Little Penguins, the smallest member of the Penguin family, are endemic to Australia and New Zealand and are threatened by urbanisation and climate change.  Human disturbance and the introduction of feral pests and invasive weeds have resulted in habitat reduction throughout the Little Penguin’s range, restricting most extant populations to coastal islands free of predators and large human settlement.  In Western Australia, the population at Penguin Island, in the Perth metropolitan region, is the northernmost extent of the Little Penguin distribution and hosts the largest colony of Little Penguins in WA.  Predictions that rapid environmental and climatic changes will occur over the next century2  coupled with expanding urbanisation in the region make it critical to gain an understanding of Little Penguin range limitations so that we are better able to predict future biodiversity outcomes.  In this study we performed a fine-scale population genetic analysis of little penguins in Western Australia in order to understand the genetic status and conservation value of the Penguin Island population.  Source populations located near Esperance WA were identified by multilocus and mtDNA genetic analyses supporting evidence that little penguins originated in the south1,3  and small founder populations expanded northward to settle the Perth region. Contrary to our expectations genetic estimates of dispersal between Perth populations at the periphery of the little penguin distribution and south coast Western Australian populations near the core of little penguin distribution revealed biased dispersal with greater dispersal from Perth to the south. One plausible explanation is that gene flow is now restricted by oceanographic currents and could be affected by increasing sea surface temperatures and ENSO events.  Furthermore, at Penguin Island, mortality and reproductive success appear to be influenced by ENSO events4.  These results indicate that conservation of the Penguin Island colony depends largely on ensuring management practices address factors influenced by climate variability and connectivity with neighbouring penguin colonies.

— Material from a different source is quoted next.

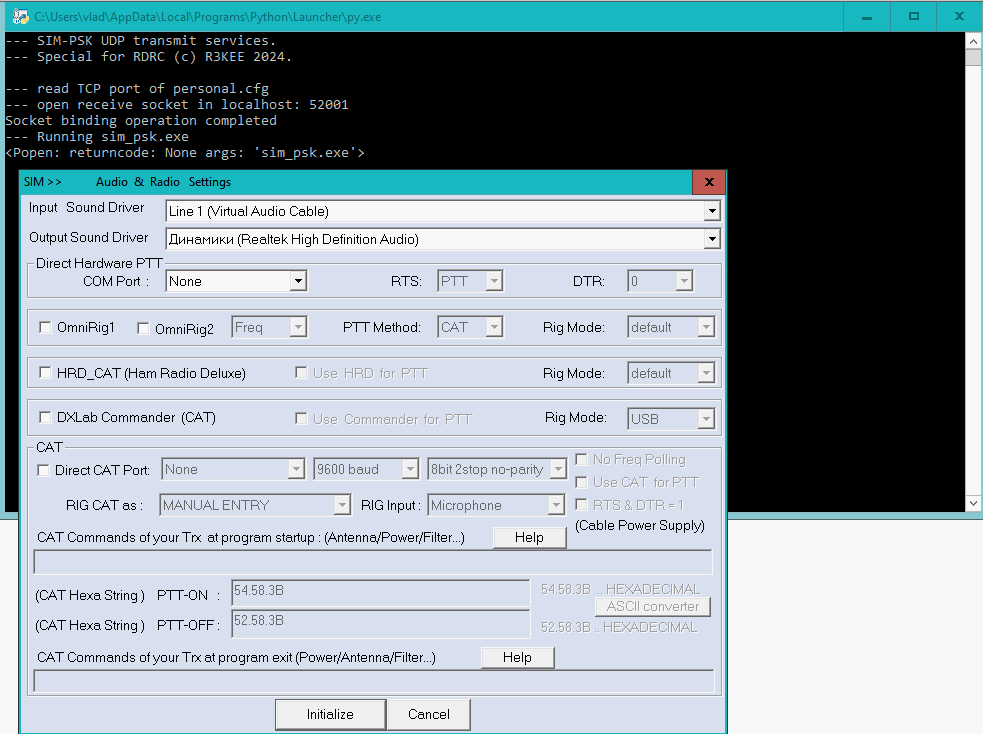The width and height of the screenshot is (983, 734).
Task: Click the startup CAT commands text field
Action: [x=373, y=562]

  1. Banks JC, Mitchell AD, Waas JR, Paterson AM (2002) An unexpected pattern of molecular divergence within the blue penguin (Eudyptula minor) complex. Notornis, 49, 29-38.
  2. IPCC (2013) Climate Change 2013: The Physical Basis. Contribution of Working Group I to the Fifth Assessment Report of the Intergovernmental Panel on Climate Change. Cambridge University Press, Cambridge, UK and New York, NY, USA.
  3. Peucker AJ, Dann P, Burridge CP (2009) Range-wide phylogeography of the Little Penguin (Eudyptula minor): evidence of long-distance dispersal. The Auk, 126, 397-408.
  4. Cannell, Belinda L., Chambers, Lynda E., Wooller, Ron D., and Bradley, J. Stuart (2012). Poorer breeding by little penguins near Perth, Western Australia is correlated with above average sea surface temperatures and a stronger Leeuwin Current. Marine and Freshwater Research 63, 914–925.